Not installing Tiller due to 'client-only' flag having been set
++ timeout -s KILL 30 helm_v2 ls --all '^rke2-ingress-nginx$' --output json
++ jq -r '.Releases | length'
[storage] 2024/10/22 17:11:05 listing all releases with filter
+ V2_CHART_EXISTS=
+ [[ '' == \1 ]]
+ [[ '' == \v\2 ]]
+ shopt -s nullglob
+ [[ -f /config/ca-file.pem ]]
+ [[ -f /tmp/ca-file.pem ]]
+ [[ -n '' ]]
+ helm_content_decode
+ set -e
+ ENC_CHART_PATH=/chart/rke2-ingress-nginx.tgz.base64
+ CHART_PATH=/tmp/rke2-ingress-nginx.tgz
+ [[ ! -f /chart/rke2-ingress-nginx.tgz.base64 ]]
+ base64 -d /chart/rke2-ingress-nginx.tgz.base64
+ CHART=/tmp/rke2-ingress-nginx.tgz
+ set +e
+ [[ install != \d\e\l\e\t\e ]]
+ helm_repo_init
+ grep -q -e 'https\?://'
+ [[ helm_v3 == \h\e\l\m\_\v\3 ]]
+ [[ /tmp/rke2-ingress-nginx.tgz == stable/* ]]
+ [[ -n '' ]]
+ helm_update install --set-string global.clusterCIDR=10.42.0.0/16 --set-string global.clusterCIDRv4=10.42.0.0/16 --set-string global.clusterDNS=10.43.0.10 --set-string global.clusterDomain=cluster.local --set-string global.rke2DataDir=/var/lib/rancher/rke2 --set-string global.serviceCIDR=10.43.0.0/16
+ [[ helm_v3 == \h\e\l\m\_\v\3 ]]
++ helm_v3 ls --all -f '^rke2-ingress-nginx$' --namespace kube-system --output json
++ jq -r '"\(.[0].chart),\(.[0].status)"'
++ tr '[:upper:]' '[:lower:]'
+ LINE=rke2-ingress-nginx-4.8.200,uninstalling
+ IFS=,
+ read -r INSTALLED_VERSION STATUS _
+ VALUES=
+ [[ install = \d\e\l\e\t\e ]]
+ [[ rke2-ingress-nginx-4.8.200 =~ ^(|null)$ ]]
+ [[ uninstalling =~ ^(pending-install|pending-upgrade|pending-rollback)$ ]]
+ [[ uninstalling == \d\e\p\l\o\y\e\d ]]
+ [[ uninstalling =~ ^(deleted|failed|null|unknown)$ ]]
+ echo 'Installing helm_v3 chart'
+ helm_v3 install --set-string global.clusterCIDR=10.42.0.0/16 --set-string global.clusterCIDRv4=10.42.0.0/16 --set-string global.clusterDNS=10.43.0.10 --set-string global.clusterDomain=cluster.local --set-string global.rke2DataDir=/var/lib/rancher/rke2 --set-string global.serviceCIDR=10.43.0.0/16 rke2-ingress-nginx /tmp/rke2-ingress-nginx.tgz
Error: INSTALLATION FAILED: cannot re-use a name that is still in use

In particular, this happens with the rke2-ingress-nginx Helm chart, which gets marked for uninstallation and then fails upon reinstallation due to the chart name already being in use.

Steps To Reproduce:

RKE2 Installation: Perform a minor upgrade from v1.26.10+rke2r1 to v1.26.15+rke2r1. Observe Helm charts intermittently attempting to reinstall.
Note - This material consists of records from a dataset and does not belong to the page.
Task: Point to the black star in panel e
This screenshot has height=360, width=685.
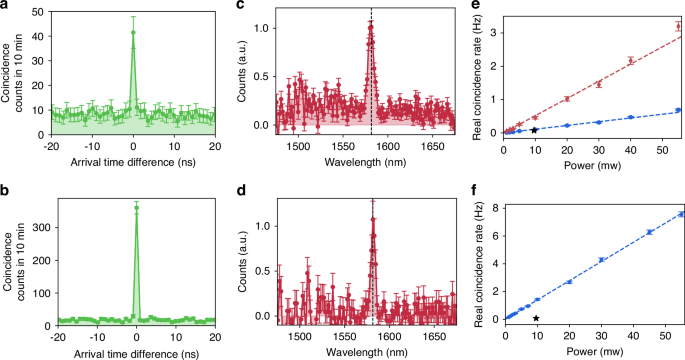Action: pos(535,130)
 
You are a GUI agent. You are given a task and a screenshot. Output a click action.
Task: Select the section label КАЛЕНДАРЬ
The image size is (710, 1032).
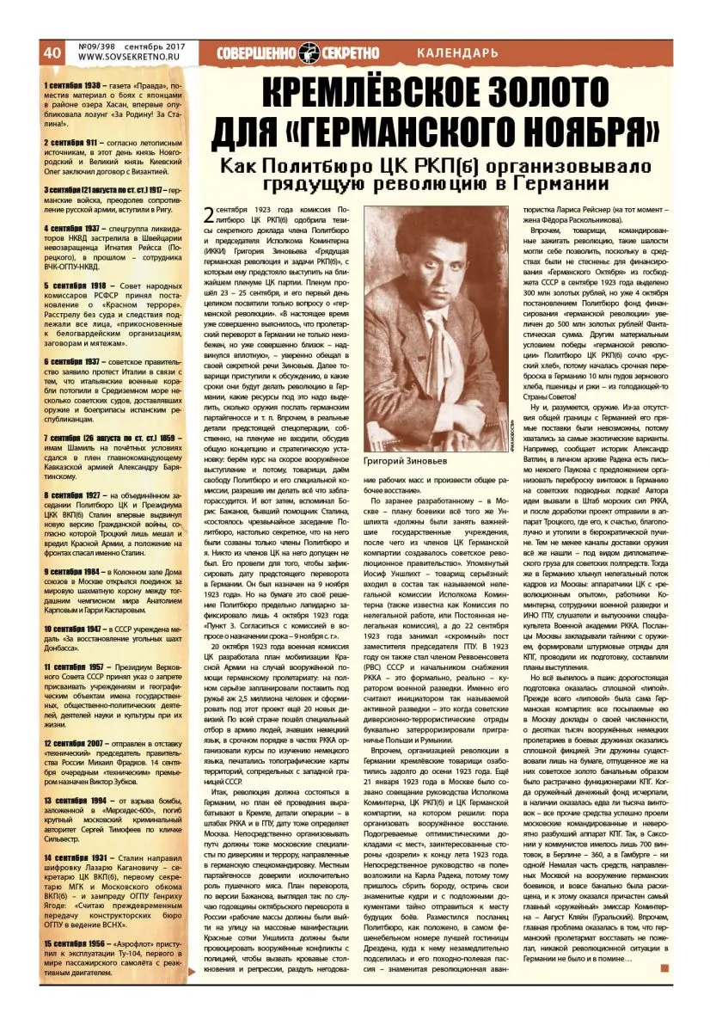coord(456,53)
Method: Airgap https://docs.rke2.io/install/airgap

Expected behavior:

Helm charts should be installed once without repeated reinstallation attempts.

Actual behavior:

RKE2 repeatedly attempts to install Helm charts even when they are already installed. This primarily affects the rke2-ingress-nginx chart, which first gets marked for uninstallation but then fails during reinstallation. Each time the issue occurs, we manually delete the Helm chart's associated secrets, delete the pod, and it is recreated and installed successfully. However, the issue recurs, as if the Helm chart installations are stuck in a loop.

Additional context / logs:

Logs from Journalctl -x rke2-server: journalctl-server-node.txt

brandond commented 3 weeks ago

LINE=rke2-ingress-nginx-4.8.200,uninstalling

The current chart is stuck in the uninstalling state. This usually occurs when the upgrade is interrupted for some reason, so the chart controller tries to uninstall and reinstall it again, and this process is (again) interrupted.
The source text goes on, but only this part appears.